La Nintendo Switch 2 semble justement pensée pour prolonger ce modèle. Nintendo a annoncé une compatibilité avec les jeux physiques et dématérialisés de la première Nintendo Switch, mais aussi avec ses manettes. C’est une très bonne nouvelle : les joueurs n’ont pas à laisser derrière eux leur bibliothèque, ni tout le matériel qu’ils ont déjà acheté.
Miyamoto a aussi rappelé, dans cet entretien à Famitsu, une ligne que Nintendo répète depuis longtemps : la puissance brute n’est pas le cœur du discours. Il a cité la longévité de la Nintendo Switch originale, restée pertinente pendant près de neuf ans, comme preuve qu’une expérience de jeu marquante peut peser plus lourd qu’une fiche technique impressionnante.
Ce qui est assez frappant, c’est qu’une partie de la presse anglophone s’est surtout arrêtée sur les formules les plus marquantes de l’interview de Famitsu, comme la « vie facile » des développeurs ou l’idée que les specs comptent moins.

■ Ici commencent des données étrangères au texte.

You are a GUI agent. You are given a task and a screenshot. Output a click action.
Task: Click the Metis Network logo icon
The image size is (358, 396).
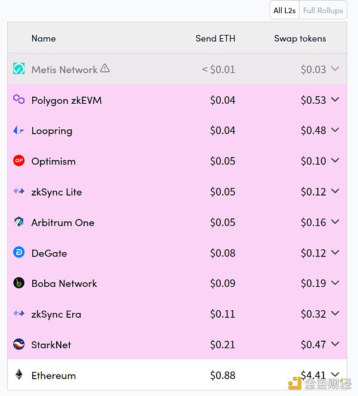(18, 69)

Alors que le point le plus stratégique se trouve probablement ailleurs. Début 2026, selon plusieurs rapports, 17,37 millions de Nintendo Switch 2 avaient été vendues à la fin décembre 2025. Dans le même temps, des analystes tablaient sur 15 à 17 millions d’unités écoulées en 2025, puis sur plus de 80 millions d’ici 2028.
Nintendo semble donc chercher à construire un écosystème où plusieurs générations de consoles vivent ensemble, avec un avantage clair pour les joueurs, mais aussi pour les studios.